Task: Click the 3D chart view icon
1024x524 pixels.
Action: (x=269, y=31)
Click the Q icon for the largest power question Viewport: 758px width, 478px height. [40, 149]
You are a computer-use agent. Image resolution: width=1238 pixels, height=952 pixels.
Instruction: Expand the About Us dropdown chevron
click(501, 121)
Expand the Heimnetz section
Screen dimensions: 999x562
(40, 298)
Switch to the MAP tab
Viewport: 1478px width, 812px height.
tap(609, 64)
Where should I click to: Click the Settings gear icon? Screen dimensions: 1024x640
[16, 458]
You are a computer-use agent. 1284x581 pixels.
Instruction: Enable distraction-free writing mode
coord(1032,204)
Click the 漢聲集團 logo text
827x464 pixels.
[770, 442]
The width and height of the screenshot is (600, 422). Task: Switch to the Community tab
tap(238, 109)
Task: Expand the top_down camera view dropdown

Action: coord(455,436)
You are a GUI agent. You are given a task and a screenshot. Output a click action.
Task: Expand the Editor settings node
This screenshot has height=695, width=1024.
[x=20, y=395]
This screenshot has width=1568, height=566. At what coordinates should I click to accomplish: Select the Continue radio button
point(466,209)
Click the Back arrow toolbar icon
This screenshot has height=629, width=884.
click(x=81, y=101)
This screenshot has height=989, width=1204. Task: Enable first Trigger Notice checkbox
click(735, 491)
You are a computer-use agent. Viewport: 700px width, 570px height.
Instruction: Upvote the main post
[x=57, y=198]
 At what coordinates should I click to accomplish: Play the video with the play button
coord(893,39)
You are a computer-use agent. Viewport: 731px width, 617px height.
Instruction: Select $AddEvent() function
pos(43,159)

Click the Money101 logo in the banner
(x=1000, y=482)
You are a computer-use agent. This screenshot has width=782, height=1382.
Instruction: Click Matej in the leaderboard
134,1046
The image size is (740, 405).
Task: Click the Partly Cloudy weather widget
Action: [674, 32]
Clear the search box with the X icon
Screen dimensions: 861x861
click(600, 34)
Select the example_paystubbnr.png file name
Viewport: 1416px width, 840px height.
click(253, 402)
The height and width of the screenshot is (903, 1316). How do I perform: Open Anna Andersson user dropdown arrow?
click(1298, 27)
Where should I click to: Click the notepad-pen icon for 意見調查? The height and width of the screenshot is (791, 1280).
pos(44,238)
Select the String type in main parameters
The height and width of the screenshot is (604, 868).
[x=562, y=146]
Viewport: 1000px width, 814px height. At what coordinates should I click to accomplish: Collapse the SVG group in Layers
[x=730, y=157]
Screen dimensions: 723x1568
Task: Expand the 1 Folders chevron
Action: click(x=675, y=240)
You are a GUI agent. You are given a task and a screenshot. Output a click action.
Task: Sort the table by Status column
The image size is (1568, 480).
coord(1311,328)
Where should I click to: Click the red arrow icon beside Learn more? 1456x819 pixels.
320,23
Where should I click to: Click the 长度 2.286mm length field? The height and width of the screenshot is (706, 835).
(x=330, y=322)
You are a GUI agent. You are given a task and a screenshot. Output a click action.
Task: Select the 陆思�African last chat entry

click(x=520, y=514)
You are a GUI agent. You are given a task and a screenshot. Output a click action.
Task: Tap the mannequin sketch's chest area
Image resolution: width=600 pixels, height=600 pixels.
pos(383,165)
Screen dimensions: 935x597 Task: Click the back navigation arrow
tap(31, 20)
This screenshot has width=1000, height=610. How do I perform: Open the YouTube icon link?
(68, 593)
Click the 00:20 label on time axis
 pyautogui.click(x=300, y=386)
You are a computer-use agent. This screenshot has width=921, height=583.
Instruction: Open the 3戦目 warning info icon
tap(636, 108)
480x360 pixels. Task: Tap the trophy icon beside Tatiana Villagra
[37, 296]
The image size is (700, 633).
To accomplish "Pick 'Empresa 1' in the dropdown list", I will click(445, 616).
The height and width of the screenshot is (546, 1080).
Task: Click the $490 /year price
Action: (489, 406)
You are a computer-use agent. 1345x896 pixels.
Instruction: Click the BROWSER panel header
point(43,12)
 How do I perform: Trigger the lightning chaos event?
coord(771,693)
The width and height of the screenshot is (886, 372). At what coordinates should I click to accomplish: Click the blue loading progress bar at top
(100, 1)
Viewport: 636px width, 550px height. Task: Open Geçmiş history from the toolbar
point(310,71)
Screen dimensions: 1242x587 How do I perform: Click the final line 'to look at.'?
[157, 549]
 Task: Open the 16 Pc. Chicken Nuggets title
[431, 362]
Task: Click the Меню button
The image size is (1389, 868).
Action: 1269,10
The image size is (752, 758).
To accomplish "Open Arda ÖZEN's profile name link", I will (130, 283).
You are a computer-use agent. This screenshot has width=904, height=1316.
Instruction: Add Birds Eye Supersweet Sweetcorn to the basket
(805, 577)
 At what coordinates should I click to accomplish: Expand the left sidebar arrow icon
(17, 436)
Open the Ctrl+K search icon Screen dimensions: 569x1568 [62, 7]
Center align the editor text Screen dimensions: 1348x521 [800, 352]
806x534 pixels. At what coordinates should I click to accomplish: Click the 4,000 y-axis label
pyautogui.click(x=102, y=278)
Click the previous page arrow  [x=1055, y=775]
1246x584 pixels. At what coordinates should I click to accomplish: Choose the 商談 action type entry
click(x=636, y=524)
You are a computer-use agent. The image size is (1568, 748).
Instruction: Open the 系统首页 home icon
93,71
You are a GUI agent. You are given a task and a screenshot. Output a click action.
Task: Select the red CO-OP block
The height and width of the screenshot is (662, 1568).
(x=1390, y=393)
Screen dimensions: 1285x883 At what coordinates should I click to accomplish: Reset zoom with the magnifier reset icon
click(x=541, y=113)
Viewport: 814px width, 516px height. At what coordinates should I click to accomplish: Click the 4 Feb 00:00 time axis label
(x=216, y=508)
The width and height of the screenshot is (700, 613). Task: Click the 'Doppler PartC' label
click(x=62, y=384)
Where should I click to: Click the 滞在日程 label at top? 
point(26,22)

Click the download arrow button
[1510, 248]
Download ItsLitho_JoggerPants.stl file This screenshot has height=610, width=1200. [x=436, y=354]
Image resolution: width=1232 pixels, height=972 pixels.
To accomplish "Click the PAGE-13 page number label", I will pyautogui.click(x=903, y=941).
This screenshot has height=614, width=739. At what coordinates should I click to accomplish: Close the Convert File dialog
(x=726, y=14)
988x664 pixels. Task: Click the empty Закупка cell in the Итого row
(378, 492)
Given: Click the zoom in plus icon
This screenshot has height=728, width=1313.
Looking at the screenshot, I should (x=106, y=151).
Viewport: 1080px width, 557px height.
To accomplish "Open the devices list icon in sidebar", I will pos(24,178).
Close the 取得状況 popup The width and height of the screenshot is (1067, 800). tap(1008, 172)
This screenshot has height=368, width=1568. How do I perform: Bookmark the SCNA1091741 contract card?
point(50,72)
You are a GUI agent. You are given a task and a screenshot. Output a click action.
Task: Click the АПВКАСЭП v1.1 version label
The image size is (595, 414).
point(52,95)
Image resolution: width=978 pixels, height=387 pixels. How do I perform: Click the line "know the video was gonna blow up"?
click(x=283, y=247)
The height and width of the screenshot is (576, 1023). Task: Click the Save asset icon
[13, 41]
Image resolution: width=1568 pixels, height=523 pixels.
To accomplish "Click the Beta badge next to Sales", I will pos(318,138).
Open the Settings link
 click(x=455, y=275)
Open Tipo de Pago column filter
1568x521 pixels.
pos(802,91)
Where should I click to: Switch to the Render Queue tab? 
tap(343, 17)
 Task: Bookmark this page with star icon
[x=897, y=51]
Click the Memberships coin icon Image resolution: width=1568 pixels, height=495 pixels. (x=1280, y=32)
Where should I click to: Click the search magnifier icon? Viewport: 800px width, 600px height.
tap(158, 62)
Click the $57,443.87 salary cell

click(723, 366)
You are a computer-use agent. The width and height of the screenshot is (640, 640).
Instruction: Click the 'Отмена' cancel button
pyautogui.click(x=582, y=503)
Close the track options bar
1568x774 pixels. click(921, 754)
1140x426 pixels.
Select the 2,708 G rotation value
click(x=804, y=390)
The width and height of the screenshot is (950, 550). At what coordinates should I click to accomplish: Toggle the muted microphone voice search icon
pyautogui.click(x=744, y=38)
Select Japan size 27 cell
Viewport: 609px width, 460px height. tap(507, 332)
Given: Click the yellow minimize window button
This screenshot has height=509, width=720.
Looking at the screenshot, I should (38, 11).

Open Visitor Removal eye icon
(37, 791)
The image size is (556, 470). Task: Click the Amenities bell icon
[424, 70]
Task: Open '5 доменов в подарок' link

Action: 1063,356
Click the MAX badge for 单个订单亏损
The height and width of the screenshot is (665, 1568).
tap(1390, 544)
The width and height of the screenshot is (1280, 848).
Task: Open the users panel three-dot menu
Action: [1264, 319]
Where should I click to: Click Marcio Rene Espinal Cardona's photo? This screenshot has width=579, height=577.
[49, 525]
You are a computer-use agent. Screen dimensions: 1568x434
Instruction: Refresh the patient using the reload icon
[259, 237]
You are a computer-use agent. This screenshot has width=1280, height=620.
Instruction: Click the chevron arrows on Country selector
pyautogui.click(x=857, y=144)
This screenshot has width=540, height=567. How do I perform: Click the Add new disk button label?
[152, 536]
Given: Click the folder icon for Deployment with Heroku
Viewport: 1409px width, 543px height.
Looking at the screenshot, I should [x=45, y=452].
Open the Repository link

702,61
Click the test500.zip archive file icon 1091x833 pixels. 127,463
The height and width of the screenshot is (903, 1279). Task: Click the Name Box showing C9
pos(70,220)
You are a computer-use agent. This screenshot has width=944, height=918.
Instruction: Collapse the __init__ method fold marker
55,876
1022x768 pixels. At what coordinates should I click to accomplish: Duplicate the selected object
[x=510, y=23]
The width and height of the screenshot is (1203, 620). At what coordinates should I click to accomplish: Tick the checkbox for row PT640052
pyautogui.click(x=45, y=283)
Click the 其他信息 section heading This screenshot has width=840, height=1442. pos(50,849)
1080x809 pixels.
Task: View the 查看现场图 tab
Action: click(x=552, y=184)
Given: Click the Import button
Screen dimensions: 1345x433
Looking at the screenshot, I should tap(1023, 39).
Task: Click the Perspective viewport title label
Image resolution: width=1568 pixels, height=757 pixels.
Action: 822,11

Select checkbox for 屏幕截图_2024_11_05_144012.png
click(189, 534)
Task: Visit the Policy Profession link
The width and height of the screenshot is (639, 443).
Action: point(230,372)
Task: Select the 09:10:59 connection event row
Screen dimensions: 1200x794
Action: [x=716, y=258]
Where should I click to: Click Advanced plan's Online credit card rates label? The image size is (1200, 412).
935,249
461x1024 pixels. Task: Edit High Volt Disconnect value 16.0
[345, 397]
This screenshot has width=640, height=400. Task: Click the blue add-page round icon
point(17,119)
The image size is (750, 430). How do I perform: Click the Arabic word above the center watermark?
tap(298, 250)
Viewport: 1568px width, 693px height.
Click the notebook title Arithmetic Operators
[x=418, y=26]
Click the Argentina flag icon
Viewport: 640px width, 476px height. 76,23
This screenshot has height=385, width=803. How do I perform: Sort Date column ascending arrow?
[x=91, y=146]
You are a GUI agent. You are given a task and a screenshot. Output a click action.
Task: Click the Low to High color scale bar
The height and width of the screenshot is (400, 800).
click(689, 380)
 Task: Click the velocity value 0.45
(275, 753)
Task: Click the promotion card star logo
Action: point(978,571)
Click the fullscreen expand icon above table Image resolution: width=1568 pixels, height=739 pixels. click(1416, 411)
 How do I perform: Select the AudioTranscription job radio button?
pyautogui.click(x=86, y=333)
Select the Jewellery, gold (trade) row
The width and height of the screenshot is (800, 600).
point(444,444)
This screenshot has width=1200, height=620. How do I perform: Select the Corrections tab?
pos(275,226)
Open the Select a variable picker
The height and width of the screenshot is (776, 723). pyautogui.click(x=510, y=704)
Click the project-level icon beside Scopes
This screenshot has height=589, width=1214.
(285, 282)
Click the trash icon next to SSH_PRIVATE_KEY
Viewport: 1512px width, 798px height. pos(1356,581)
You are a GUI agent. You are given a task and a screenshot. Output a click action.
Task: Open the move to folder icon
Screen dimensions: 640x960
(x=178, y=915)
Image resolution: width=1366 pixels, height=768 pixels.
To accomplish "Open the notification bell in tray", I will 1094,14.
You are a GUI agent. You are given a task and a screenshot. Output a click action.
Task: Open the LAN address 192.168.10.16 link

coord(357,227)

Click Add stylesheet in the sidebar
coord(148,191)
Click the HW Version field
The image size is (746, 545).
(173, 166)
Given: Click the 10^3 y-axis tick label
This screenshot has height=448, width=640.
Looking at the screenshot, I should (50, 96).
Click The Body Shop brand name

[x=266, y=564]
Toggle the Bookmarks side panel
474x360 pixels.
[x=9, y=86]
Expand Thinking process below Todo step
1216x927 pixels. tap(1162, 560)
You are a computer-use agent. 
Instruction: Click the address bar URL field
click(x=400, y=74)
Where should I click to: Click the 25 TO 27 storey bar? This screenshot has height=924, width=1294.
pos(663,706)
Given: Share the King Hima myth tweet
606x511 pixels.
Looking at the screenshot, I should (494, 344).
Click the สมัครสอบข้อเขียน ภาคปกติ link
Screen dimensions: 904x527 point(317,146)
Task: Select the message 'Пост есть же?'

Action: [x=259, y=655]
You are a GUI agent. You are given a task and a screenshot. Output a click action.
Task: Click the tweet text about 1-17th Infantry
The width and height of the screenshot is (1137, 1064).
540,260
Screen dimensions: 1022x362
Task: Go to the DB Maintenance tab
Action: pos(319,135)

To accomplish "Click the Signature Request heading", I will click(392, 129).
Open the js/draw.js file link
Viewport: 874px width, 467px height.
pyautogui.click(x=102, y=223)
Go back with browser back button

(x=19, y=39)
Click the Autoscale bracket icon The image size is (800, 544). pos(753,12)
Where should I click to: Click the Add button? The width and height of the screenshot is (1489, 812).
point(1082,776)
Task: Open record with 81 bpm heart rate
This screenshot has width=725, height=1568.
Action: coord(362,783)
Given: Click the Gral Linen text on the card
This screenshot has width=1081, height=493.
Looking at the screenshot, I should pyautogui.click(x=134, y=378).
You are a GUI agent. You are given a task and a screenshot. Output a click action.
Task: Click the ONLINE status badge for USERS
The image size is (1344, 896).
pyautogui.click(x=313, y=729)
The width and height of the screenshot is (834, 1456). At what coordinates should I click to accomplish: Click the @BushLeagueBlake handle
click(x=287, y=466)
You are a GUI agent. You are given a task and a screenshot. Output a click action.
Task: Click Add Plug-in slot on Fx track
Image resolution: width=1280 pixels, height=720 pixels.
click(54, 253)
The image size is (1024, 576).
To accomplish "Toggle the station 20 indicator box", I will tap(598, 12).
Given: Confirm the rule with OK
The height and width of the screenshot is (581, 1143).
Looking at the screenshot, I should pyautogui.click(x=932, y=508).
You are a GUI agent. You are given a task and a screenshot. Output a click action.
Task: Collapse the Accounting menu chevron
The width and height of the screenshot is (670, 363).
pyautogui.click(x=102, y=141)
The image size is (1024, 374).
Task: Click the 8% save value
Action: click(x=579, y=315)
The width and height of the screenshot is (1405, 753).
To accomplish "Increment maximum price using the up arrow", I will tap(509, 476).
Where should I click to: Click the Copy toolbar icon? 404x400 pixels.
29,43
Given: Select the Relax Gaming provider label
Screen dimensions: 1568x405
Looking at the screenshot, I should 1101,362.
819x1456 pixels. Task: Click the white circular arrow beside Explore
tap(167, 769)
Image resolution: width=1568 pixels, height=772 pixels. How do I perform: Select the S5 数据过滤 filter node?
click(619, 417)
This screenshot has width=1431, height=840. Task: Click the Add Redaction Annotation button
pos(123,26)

════

» Assigned task:
Pull out every line holding "badge" from the records above, and copy it.

» Solution:
To accomplish "Click the Beta badge next to Sales", I will pos(318,138).
Click the MAX badge for 单个订单亏损
Task: Click the ONLINE status badge for USERS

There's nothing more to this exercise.